肺炎双球菌による大葉性肺炎 診療過失による死亡
統合失調症にて入院中の患者が肺炎双球菌による大葉性肺炎にて死亡した事件について、金800万円にて和解が成立した事案
肺炎は、細菌、マイコプラズマ、ウイルスなどの病原微生物が原因となって引き起こされる肺の急性炎症です。
人口10万対の肺炎死亡率は、約75、つまり、毎年約9万人が肺炎で死亡しており、日本における死亡順位は第4位とされています。
このような罹患率、死亡率からも明らかなように、肺炎は、死に至る重篤な感染症ですから、医療機関には、早期発見、かつ適切な治療実施が求められているといえます。
この肺炎の具体的な診断と治療としては、ガイドラインが設けられていて、症状に応じた抗菌薬の投与が第一選択となります。

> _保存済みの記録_
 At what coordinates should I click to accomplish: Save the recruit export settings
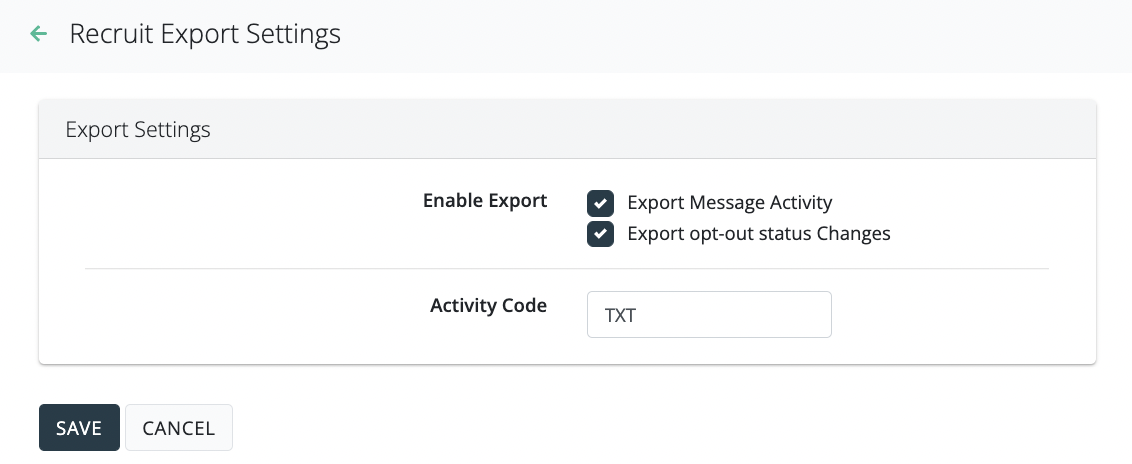coord(79,428)
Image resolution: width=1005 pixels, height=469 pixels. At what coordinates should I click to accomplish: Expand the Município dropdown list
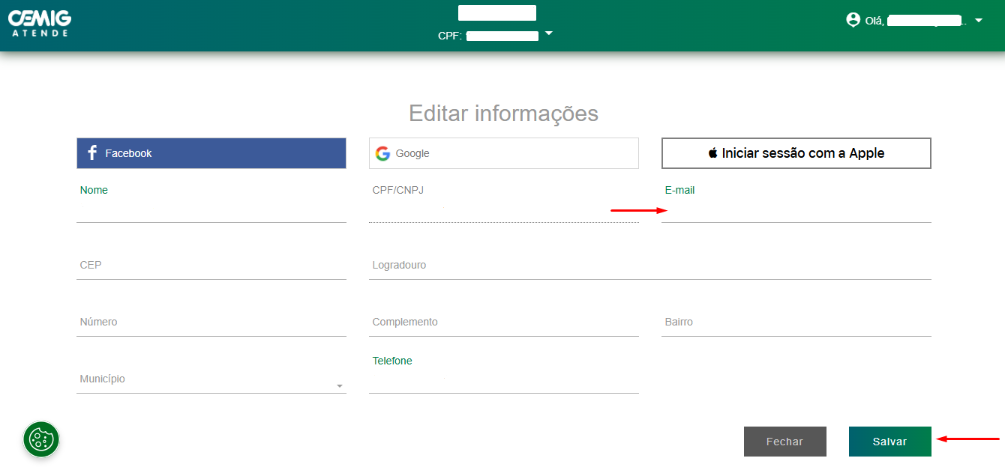point(339,386)
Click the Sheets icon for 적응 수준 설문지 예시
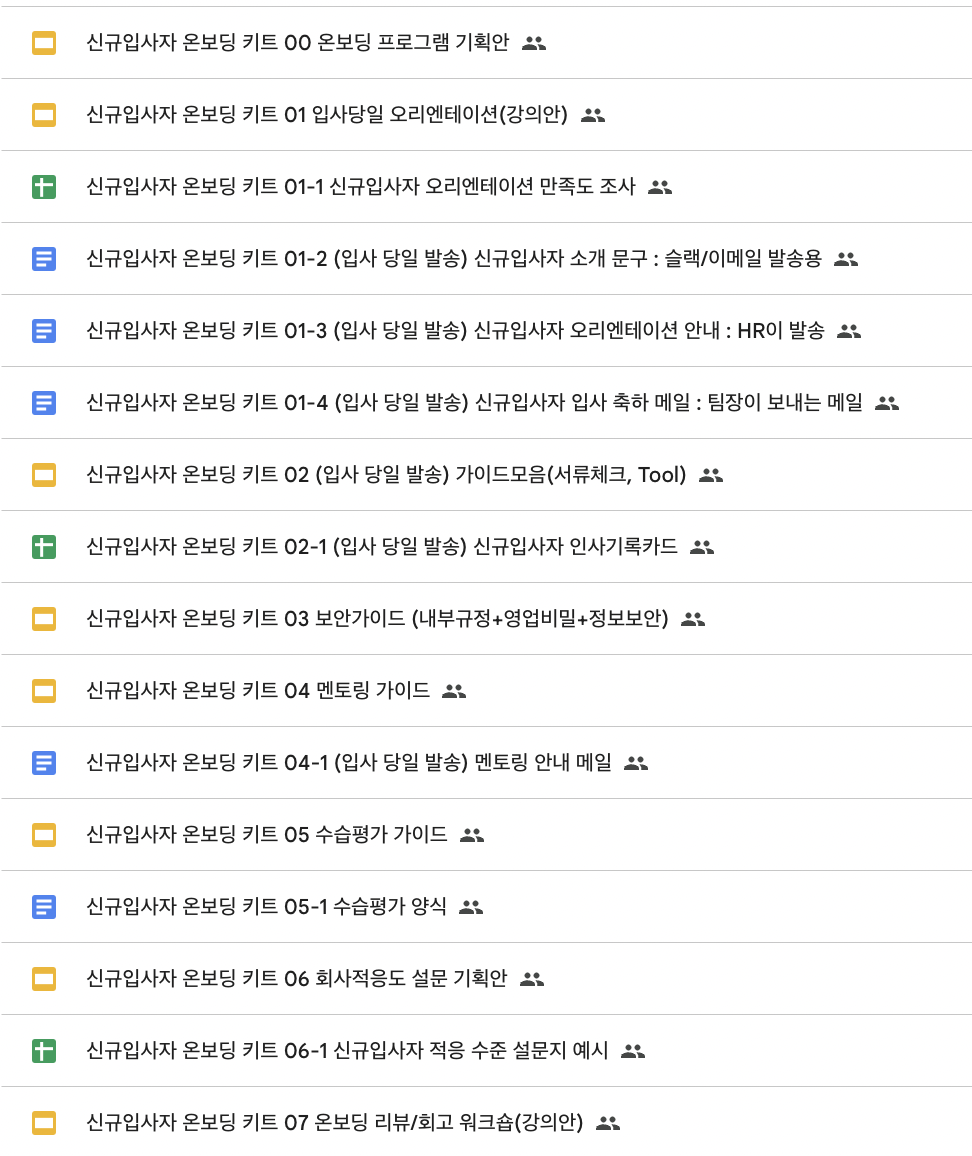Image resolution: width=972 pixels, height=1156 pixels. (x=43, y=1050)
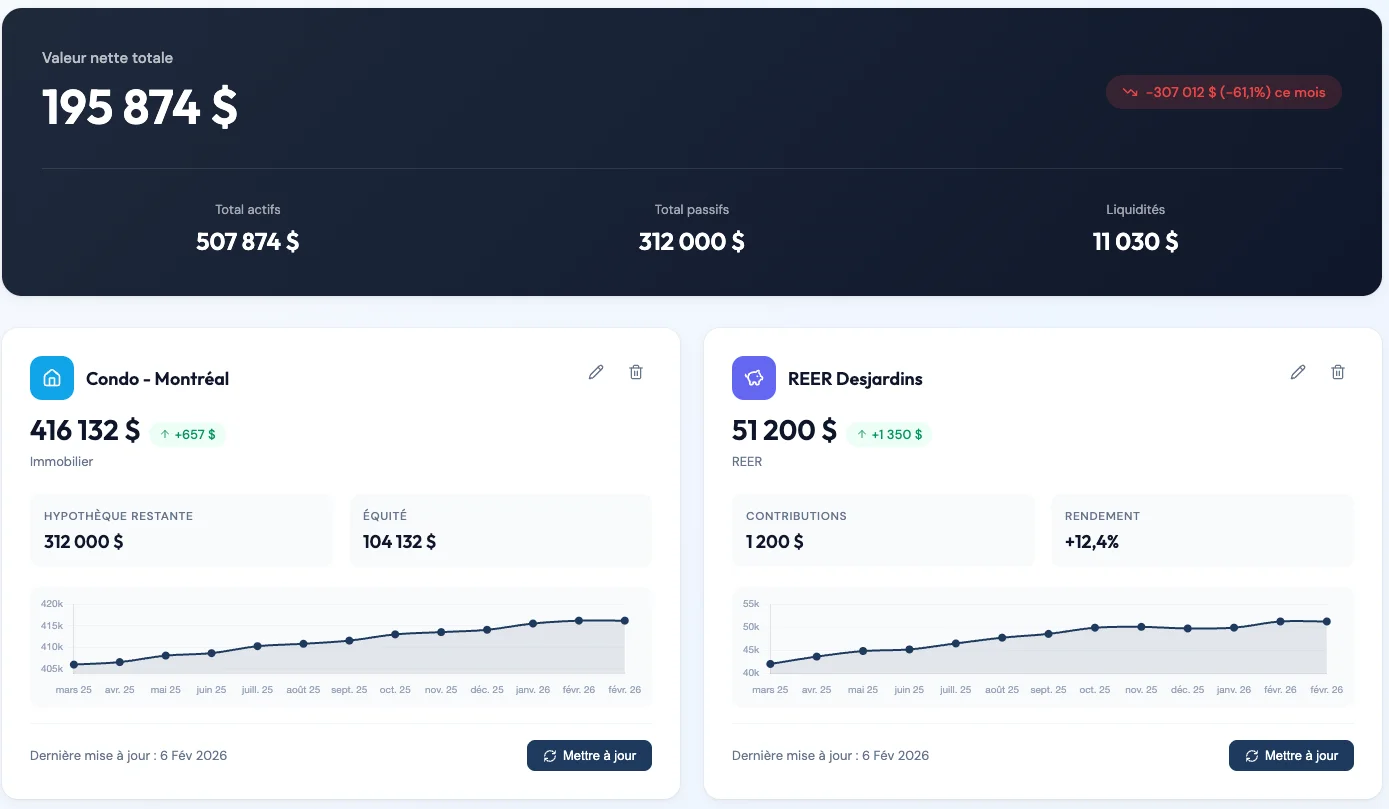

> _課題の要件_
肺炎についての文章から、「肺炎双球菌による大葉性肺炎 診療過失による死亡」から「が求められているといえます。」までをすべて、一字も変えずに返してください。

> _課題の解答_
肺炎双球菌による大葉性肺炎 診療過失による死亡
統合失調症にて入院中の患者が肺炎双球菌による大葉性肺炎にて死亡した事件について、金800万円にて和解が成立した事案
肺炎は、細菌、マイコプラズマ、ウイルスなどの病原微生物が原因となって引き起こされる肺の急性炎症です。
人口10万対の肺炎死亡率は、約75、つまり、毎年約9万人が肺炎で死亡しており、日本における死亡順位は第4位とされています。
このような罹患率、死亡率からも明らかなように、肺炎は、死に至る重篤な感染症ですから、医療機関には、早期発見、かつ適切な治療実施が求められているといえます。